Zhao, founder of Velox Biosystems, a startup company that seeks to develop rapid diagnostic technology, also leads UCI’s effort in the Drug, Device, Discovery and Development component of the University of California’s UC BRAID (Biomedical Research Acceleration, integration and Development). His work has been published in journals including Nature Communications, Nature Nanotechnology, PNAS, Blood, Neurology, Biomaterials, Lab on a Chip, JACS, Advanced Materials, and Angewandte Chemie (published by the German Chemical Society).
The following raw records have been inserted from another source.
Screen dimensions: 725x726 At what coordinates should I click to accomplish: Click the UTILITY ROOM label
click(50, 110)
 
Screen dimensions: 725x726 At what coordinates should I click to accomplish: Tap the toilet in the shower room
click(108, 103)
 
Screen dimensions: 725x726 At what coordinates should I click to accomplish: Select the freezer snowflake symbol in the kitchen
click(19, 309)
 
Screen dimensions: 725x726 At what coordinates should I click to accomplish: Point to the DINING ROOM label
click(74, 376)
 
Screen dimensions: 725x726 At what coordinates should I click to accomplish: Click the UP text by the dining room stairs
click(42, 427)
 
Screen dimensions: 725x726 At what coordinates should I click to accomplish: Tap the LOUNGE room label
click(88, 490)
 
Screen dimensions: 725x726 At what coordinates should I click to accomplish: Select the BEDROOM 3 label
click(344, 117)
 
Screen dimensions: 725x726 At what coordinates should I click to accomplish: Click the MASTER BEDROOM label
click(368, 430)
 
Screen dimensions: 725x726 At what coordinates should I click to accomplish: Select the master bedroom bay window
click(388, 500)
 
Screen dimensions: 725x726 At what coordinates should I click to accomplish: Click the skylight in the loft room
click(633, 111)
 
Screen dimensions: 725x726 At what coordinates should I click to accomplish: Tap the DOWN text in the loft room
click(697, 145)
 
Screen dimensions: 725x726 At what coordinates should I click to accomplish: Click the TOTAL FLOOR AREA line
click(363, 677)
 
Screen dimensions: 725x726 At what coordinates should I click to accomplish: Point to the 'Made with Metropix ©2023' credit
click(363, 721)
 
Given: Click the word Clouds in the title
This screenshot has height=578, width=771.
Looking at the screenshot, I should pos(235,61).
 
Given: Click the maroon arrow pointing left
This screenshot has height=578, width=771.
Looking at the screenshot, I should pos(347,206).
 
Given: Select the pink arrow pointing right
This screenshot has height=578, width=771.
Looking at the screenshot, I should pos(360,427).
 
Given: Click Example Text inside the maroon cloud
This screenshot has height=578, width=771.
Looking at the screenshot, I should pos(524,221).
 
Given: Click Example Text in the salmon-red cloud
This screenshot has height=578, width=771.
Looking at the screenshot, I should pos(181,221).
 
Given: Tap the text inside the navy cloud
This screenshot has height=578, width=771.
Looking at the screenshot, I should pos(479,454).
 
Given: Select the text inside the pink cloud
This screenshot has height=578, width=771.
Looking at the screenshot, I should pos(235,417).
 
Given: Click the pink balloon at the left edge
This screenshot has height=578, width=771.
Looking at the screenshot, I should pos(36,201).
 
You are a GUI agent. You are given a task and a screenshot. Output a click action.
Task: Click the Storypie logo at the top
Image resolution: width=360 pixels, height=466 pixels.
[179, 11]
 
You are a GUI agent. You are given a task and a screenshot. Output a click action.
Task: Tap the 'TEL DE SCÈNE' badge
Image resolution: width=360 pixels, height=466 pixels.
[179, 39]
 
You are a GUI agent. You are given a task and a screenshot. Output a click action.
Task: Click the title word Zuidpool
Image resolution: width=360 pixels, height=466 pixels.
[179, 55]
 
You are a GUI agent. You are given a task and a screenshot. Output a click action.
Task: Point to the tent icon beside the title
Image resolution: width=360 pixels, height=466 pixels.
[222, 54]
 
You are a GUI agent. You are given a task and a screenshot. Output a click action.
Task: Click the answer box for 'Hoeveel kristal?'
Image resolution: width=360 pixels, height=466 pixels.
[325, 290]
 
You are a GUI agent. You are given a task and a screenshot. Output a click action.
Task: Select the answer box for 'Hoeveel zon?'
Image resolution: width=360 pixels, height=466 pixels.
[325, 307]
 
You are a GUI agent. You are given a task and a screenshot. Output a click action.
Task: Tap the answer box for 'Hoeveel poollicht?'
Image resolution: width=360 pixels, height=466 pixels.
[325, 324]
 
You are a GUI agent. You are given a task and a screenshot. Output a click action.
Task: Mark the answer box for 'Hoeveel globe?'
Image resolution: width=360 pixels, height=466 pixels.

He is the recipient of numerous awards, including MIT’s Technology Review TR35 Award and the NIH Director’s New Innovator Award.

Zhao earned his doctorate in chemistry at McMaster University and was a Human Frontier Science Program (HFSP) postdoctoral Fellow at Harvard Medical School, Brigham and Women’s Hospital and MIT. An associate editor of Frontiers in Molecular Diagnostics, he serves on editorial boards of the journals Stem Cell International and Interface Focus.

“This is a great honor,” Zhao said of his Academic Senate award. “It recognizes the importance of our collaborative and interdisciplinary approaches to tackling some of the biggest challenges in medicine."

Samueli School Dean Gregory Washington praised Jafar’s and Zhao’s achievements. “Wireless carriers will dramatically change the operation and configuration of their networks based on Syed’s work,” Washington said, “and Weian is making groundbreaking strides in the ability to diagnose and monitor disease. They are both extremely worthy recipients of these awards, and all of us at the Samueli School are proud of their many accomplishments.”